Awarding the future

The ANNA Award announced Lerato Nkosi as their inaugural prizewinner on 10 August 2022

ANNA and Latitudes joined forces in 2022 to create a new art award, the ANNA Award, that aims to discover, recognise and nurture a new generation of women artists in South Africa. The award, which is open to women artists of all ages regardless of their training and chosen medium, was judged by Candice Chirwa, Marianne Fassler, Makgati Molebatsi, Refiloe Mpakanyane, Jo-Ann Strauss and Nina Carew.


618 applications from across South Africa were narrowed down into a selection of 12 finalists, of which Mpumalanga-born Lerato Nkosi was awarded the top prize, and Sinalo Ngcaba was chosen as the audience favourite. 
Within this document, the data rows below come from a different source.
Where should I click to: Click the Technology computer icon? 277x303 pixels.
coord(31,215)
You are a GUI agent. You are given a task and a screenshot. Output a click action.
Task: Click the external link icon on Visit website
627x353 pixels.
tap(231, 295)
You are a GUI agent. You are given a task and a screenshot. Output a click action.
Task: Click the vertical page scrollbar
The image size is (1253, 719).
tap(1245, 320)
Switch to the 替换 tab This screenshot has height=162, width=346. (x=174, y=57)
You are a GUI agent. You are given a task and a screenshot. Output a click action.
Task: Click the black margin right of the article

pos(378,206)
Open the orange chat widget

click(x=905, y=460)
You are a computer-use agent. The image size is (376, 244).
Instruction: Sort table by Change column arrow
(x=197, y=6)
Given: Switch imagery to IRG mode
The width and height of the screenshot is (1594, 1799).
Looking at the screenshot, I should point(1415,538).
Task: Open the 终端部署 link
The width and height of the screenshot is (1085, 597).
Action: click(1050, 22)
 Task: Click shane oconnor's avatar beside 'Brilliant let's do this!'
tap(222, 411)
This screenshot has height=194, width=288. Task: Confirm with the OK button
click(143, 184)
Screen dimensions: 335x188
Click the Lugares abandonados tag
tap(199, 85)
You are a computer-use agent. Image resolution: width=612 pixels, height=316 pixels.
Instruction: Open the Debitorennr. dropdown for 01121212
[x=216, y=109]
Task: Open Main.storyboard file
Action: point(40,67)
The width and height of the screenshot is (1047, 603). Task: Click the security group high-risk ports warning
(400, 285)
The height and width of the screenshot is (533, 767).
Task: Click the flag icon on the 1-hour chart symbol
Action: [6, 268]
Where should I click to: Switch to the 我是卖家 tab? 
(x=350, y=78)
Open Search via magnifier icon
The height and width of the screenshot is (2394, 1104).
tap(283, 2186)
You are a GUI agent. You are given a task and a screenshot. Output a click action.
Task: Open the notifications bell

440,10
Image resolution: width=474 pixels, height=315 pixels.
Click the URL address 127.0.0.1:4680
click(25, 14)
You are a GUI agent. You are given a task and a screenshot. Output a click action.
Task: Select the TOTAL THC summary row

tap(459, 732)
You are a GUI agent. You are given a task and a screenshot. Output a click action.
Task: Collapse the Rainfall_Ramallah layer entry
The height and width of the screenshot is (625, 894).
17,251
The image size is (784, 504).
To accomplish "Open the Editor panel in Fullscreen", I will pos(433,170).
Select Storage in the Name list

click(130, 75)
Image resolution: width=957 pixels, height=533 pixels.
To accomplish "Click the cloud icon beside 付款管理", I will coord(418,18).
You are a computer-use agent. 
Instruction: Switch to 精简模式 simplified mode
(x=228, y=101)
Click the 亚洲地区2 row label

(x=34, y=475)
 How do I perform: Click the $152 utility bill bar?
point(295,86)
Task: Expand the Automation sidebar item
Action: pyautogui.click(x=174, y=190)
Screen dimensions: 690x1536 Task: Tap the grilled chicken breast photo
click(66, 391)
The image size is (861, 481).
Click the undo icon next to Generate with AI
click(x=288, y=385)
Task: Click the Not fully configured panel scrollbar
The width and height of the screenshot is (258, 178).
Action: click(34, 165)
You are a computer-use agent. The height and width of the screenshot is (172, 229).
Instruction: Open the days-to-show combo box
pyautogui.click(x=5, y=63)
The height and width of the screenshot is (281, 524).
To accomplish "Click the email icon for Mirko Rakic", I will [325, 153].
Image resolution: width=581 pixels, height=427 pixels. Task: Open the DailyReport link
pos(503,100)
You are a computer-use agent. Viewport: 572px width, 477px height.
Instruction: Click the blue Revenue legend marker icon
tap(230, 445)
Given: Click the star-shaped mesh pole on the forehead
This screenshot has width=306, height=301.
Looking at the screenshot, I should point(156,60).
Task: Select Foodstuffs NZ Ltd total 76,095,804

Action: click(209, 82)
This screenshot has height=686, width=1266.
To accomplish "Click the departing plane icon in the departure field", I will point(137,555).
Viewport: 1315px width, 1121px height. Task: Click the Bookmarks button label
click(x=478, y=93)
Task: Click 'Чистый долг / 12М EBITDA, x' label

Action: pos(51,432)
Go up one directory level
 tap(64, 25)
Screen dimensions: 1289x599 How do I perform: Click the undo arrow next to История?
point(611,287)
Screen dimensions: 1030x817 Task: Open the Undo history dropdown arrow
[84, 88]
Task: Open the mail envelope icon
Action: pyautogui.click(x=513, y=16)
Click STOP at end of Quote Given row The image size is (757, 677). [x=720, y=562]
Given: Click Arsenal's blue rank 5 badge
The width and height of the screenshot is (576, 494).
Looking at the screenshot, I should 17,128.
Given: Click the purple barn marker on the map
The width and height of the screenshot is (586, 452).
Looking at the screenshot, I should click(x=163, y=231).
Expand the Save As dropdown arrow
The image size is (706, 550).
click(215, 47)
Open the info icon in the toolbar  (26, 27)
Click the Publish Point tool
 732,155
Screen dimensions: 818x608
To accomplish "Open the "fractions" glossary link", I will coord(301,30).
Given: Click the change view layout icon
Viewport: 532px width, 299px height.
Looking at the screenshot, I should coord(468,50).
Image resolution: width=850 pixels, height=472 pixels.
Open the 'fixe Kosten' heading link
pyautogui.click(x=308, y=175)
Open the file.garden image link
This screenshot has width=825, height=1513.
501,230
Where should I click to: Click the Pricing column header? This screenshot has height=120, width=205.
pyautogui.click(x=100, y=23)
Nkosi, whose stamp and ink entries for the ANNA Award feature words inspired by her reading of bell hooks’ All About Love, gave Design Indaba some insight into her creative influences and shared words of wisdom for fellow young female artists in South Africa. 


1.Congratulations on your win! What inspired you to enter the ANNA Award?


Thank you! In one of my long searches on VANSA (Visual Arts Network of South Africa), I stumbled upon the ANNA Award advertisement, and I had put it down as one of the entries I needed to focus on within that period. I found myself having to really put my wardrobe freelancing work on pause because I really wanted to enter. There was definitely a force that pushed me to pause the noise and focus on a body of work for my entry. I knew just by making it to the finalist list that my art career would be at a greater stage than it was before.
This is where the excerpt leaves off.